Amino Acid Catabolism
Amino acid catabolism involves the breakdown of amino acids, particularly during fasting, high-protein diet, or when carbohydrates are insufficient. The first step is removal of the amino group (nitrogen); the carbon skeleton then enters the central metabolic pathways.
Step 1 — Transamination
Amino group transferred from an amino acid to α-ketoglutarate → forming Glutamate + new α-keto acid. Catalyzed by Aminotransferases (Transaminases). Coenzyme: PLP (Pyridoxal Phosphate = B6).
- ALT (SGPT): Alanine + α-KG ↔ Pyruvate + Glutamate (liver-specific; best marker of hepatocellular injury)
- AST (SGOT): Aspartate + α-KG ↔ OAA + Glutamate (liver, heart, muscle)
Most amino acids converge their amino groups into Glutamate via transamination before further disposal.
Step 2 — Oxidative Deamination
Glutamate → α-Ketoglutarate + NH₃ [Glutamate Dehydrogenase (GDH), mitochondria, liver]. Releases free ammonia (toxic). Activated by ADP (energy need → promote amino acid catabolism); Inhibited by GTP, NADH, ATP.
Step 3 — Urea Cycle (Disposal of NH₃)
Ammonia is highly toxic to the brain. Converted to urea (non-toxic, excreted by kidneys) in the liver via the urea cycle. Starts in mitochondria, completed in cytosol.
- NH₃ + CO₂ + 2ATP → Carbamoyl Phosphate [Carbamoyl Phosphate Synthetase I, mitochondria — rate-limiting; activated by N-acetylglutamate (NAG)]
- Carbamoyl-P + Ornithine → Citrulline [Ornithine Transcarbamylase, mito] → Citrulline exits to cytosol
- Citrulline + Aspartate + ATP → Argininosuccinate [Argininosuccinate Synthetase] — 2nd N enters from Aspartate
- Argininosuccinate → Arginine + Fumarate [Argininosuccinase] — Fumarate → TCA cycle
- Arginine + H₂O → Ornithine + Urea [Arginase] — Ornithine recycled back to mitochondria
Energy cost: 3 ATP per urea molecule.
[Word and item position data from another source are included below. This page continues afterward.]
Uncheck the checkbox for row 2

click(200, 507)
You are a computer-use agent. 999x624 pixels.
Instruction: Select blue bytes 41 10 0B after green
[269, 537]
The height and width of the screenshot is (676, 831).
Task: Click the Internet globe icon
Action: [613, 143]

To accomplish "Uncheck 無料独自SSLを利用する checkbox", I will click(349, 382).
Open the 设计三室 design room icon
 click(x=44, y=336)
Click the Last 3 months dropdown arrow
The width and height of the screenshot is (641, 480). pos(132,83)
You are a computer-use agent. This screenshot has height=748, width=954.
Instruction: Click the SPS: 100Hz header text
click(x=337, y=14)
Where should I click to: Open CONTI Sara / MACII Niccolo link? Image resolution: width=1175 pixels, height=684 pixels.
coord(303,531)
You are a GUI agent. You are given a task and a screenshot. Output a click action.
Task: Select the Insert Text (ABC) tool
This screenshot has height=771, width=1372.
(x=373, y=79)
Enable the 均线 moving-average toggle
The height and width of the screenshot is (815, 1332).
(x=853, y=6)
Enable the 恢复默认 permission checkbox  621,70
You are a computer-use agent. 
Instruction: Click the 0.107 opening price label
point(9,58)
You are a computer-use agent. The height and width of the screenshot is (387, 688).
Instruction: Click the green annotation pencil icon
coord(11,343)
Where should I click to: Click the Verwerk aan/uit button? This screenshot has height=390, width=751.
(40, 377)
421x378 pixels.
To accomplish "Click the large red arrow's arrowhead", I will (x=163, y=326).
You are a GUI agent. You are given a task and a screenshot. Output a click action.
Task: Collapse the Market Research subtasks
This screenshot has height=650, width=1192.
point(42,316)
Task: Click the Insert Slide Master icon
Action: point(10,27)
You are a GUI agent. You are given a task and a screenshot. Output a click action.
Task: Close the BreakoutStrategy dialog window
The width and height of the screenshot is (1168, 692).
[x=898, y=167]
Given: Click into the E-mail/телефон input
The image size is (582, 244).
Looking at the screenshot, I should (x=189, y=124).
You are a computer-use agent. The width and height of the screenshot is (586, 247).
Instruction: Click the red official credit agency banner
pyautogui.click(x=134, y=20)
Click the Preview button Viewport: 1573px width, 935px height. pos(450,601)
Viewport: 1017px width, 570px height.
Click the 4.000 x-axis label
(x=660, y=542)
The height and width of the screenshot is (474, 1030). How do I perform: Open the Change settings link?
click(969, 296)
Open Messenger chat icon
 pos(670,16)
Each urea contains 2N (one from NH₃, one from Aspartate).
Carbon Skeletons — Glucogenic vs Ketogenic
- Purely Ketogenic: Leucine, Lysine (cannot contribute to gluconeogenesis)
- Both Glucogenic and Ketogenic: Ile, Phe, Thr, Trp, Tyr
- Purely Glucogenic: All others (enter TCA as OAA, α-KG, Succinyl-CoA, Fumarate, Pyruvate)
Hyperammonemia
↑Blood NH₃ → inhibits α-KGDH → TCA cycle impaired → ATP deficiency in brain → encephalopathy, cerebral edema. Urea cycle enzyme deficiencies (all AR except OTC which is X-linked) → congenital hyperammonemia in neonates. Acquired: Liver cirrhosis (main cause in adults) → portal hypertension → gut bacteria produce NH₃ → absorbed. Treated with lactulose (acidifies colon, traps NH₄⁺), rifaximin, dietary protein restriction, Na-benzoate/phenylbutyrate (alternate N excretion pathways).
One-Carbon Metabolism
Serine and Glycine donate one-carbon units via Tetrahydrofolate (THF). Used for purine synthesis, dTMP synthesis, methylation reactions (with S-adenosylmethionine, SAM). SAM is the major methyl group donor in the body (donates methyl to creatine, epinephrine, DNA, phosphatidylcholine).